The romance is shattered suddenly by the outbreak of World War I, which rips Chico away from Diane and causes everything to descend into chaos. The war scenes, shot by Fox employee John Ford, are shocking in their fiery intensity, showing doomful images of the trenches and men marching towards their deaths. The film pushes the boundaries of what can be represented onscreen, taking the audience with it between highs and lows of human emotion, juxtaposing of dreamy lyricism with brutal realism. Through vertiginous shots from Chico’s balcony to the streets below or dissolves from Diane’s face to a ticking clock, the film weaves together a cinematic landscape that feels at once gauzy and ethereal as it does visceral and sincere.
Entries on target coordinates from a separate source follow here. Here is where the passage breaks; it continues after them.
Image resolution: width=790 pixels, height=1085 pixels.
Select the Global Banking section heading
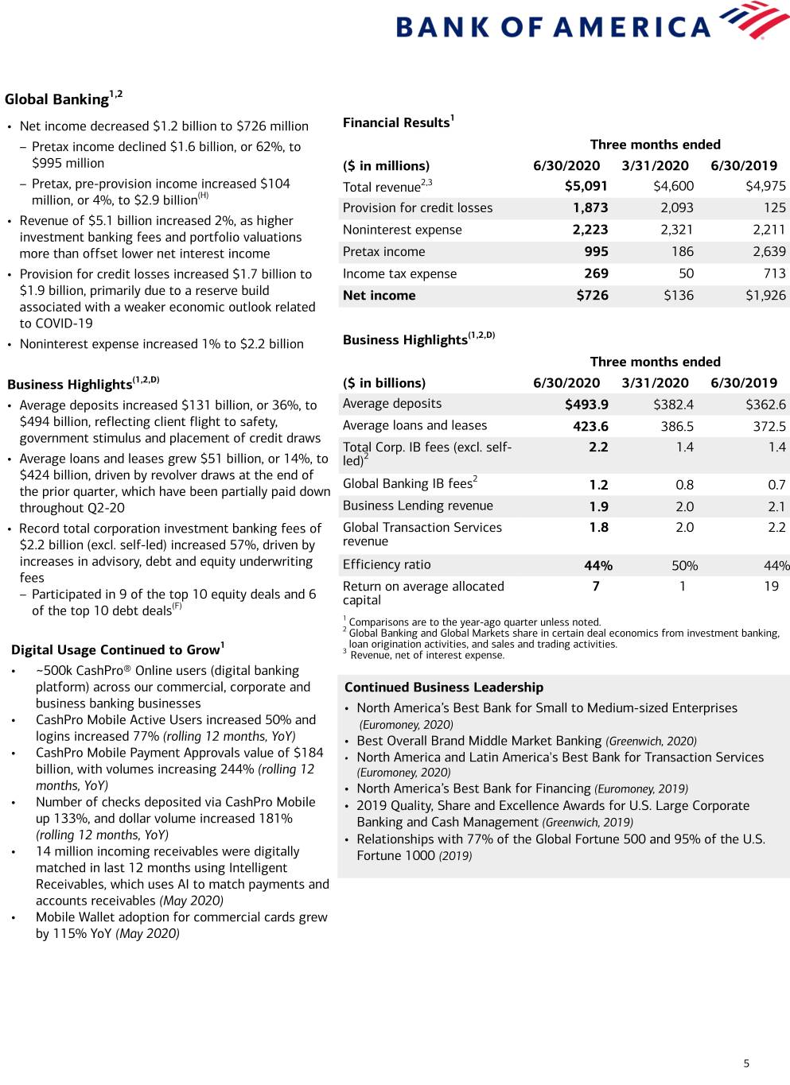56,99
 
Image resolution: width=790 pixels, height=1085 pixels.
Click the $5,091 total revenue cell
586,186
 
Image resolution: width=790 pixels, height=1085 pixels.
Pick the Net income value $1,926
765,296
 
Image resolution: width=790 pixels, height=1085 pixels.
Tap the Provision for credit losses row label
418,208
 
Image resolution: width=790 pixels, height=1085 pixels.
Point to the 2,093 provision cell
677,208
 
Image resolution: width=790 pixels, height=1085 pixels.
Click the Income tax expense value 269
596,273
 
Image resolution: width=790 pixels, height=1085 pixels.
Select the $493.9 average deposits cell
586,405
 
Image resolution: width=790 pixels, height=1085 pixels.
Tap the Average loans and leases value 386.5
677,426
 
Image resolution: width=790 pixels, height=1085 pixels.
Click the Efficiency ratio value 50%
684,566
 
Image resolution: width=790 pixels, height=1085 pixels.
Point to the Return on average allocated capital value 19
771,587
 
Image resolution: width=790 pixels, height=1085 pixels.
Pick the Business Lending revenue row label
418,506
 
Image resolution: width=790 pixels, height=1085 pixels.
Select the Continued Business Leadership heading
444,688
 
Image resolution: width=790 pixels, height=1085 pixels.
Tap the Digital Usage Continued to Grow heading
115,650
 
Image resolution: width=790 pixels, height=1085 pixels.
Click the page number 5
746,1064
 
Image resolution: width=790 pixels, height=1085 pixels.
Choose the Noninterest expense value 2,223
590,230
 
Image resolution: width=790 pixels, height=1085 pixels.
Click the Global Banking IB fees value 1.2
598,485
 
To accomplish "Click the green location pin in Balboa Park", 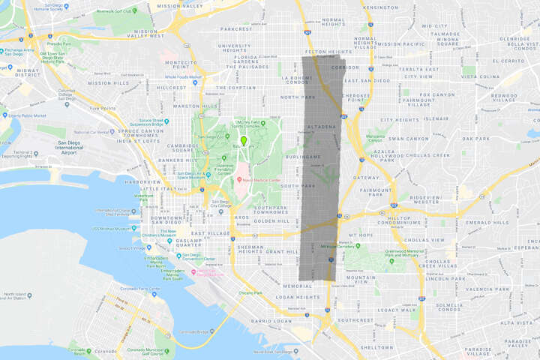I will point(244,140).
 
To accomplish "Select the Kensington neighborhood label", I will point(380,8).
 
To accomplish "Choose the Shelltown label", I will point(376,347).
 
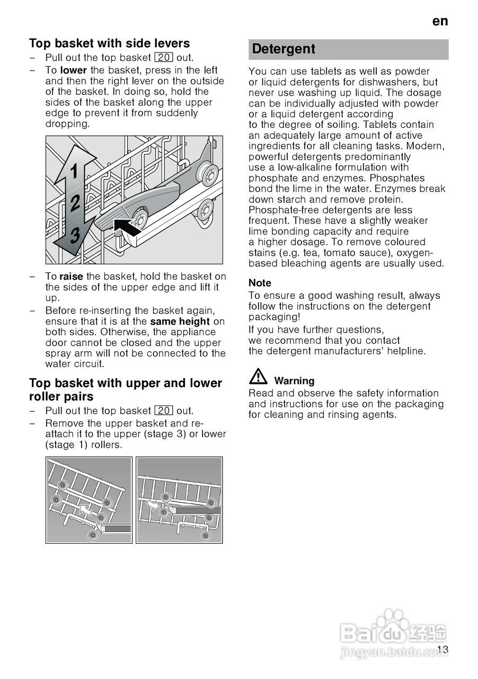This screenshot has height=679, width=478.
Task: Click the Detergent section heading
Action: coord(284,49)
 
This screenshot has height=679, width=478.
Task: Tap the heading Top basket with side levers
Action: coord(109,43)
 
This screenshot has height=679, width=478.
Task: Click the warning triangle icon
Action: coord(259,377)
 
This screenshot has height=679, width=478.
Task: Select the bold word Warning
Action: coord(294,381)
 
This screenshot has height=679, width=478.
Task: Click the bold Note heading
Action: coord(260,283)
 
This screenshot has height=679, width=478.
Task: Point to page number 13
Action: coord(443,650)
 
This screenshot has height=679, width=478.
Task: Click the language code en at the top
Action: coord(440,21)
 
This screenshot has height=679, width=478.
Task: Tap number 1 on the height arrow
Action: coord(74,171)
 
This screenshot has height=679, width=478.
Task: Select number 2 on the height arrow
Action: coord(75,203)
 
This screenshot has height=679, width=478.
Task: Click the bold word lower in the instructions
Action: coord(74,70)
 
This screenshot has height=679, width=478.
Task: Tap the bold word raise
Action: coord(72,276)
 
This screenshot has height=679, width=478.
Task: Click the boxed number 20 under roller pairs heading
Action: coord(164,411)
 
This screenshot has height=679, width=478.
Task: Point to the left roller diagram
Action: coord(89,500)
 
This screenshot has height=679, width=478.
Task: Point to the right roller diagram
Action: coord(179,500)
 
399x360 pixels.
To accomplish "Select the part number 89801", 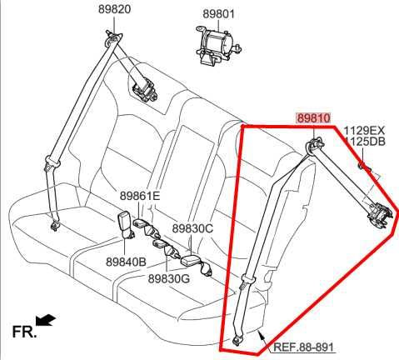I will [x=219, y=13].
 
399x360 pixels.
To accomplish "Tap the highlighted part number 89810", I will [x=313, y=118].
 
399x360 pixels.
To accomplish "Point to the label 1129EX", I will [x=365, y=130].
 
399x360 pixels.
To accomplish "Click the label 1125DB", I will [x=365, y=142].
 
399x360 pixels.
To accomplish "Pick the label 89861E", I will [x=139, y=196].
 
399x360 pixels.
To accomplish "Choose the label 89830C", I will [x=192, y=228].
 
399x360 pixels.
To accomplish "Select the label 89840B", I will [x=126, y=261].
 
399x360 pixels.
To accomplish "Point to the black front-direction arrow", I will [x=47, y=320].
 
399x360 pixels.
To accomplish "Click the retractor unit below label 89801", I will [x=216, y=42].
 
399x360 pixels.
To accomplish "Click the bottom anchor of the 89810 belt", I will [x=240, y=338].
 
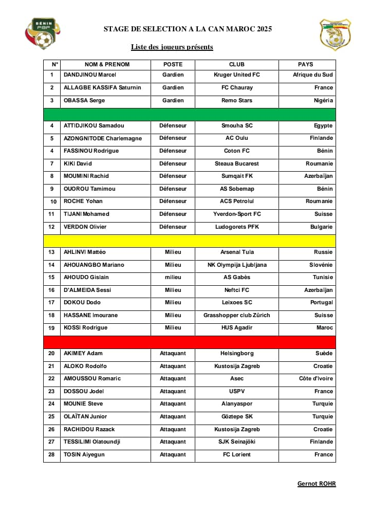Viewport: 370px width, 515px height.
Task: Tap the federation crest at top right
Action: point(335,34)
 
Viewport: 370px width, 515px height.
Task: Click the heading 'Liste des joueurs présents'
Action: point(172,47)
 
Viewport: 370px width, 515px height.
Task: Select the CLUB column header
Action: point(236,65)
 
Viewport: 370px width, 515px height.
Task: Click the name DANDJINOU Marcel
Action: point(90,75)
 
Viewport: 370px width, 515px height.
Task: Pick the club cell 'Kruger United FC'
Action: point(236,75)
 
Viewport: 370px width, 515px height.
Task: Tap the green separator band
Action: point(189,114)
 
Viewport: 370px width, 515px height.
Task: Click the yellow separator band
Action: point(189,240)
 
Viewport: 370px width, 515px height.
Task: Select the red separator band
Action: point(189,341)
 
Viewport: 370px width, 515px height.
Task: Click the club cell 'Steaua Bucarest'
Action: point(236,164)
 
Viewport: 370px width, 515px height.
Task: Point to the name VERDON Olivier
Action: point(85,227)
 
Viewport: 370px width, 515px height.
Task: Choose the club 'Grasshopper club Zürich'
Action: point(236,316)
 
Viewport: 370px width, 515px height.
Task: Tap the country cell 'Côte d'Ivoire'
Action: point(316,379)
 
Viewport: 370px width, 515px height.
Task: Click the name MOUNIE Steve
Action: point(83,404)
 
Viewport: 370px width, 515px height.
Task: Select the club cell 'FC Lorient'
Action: point(236,455)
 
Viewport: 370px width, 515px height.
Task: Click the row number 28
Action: point(51,455)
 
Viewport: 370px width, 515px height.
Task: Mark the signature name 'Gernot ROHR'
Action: point(316,484)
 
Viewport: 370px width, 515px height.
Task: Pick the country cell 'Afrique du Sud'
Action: point(312,75)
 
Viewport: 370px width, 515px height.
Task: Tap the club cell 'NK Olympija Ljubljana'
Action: point(236,265)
The recurring religious references and the refrain of “looking up” show love as a source of hope, a spiritual force, a chance for transcendence. The pair remain tethered through a mystical connection, communicating every day when the clock strikes eleven. Chico’s miraculous return from the war reunites the couple and gives them a happy ending that seemed impossible, showing that love can conquer all and even defy apparent death. As we follow the romance of Diane and Chico that transgresses all ordinary bounds of time and space and maintains an optimistic look in the face of darkness, this film takes us as close as we can get to heaven.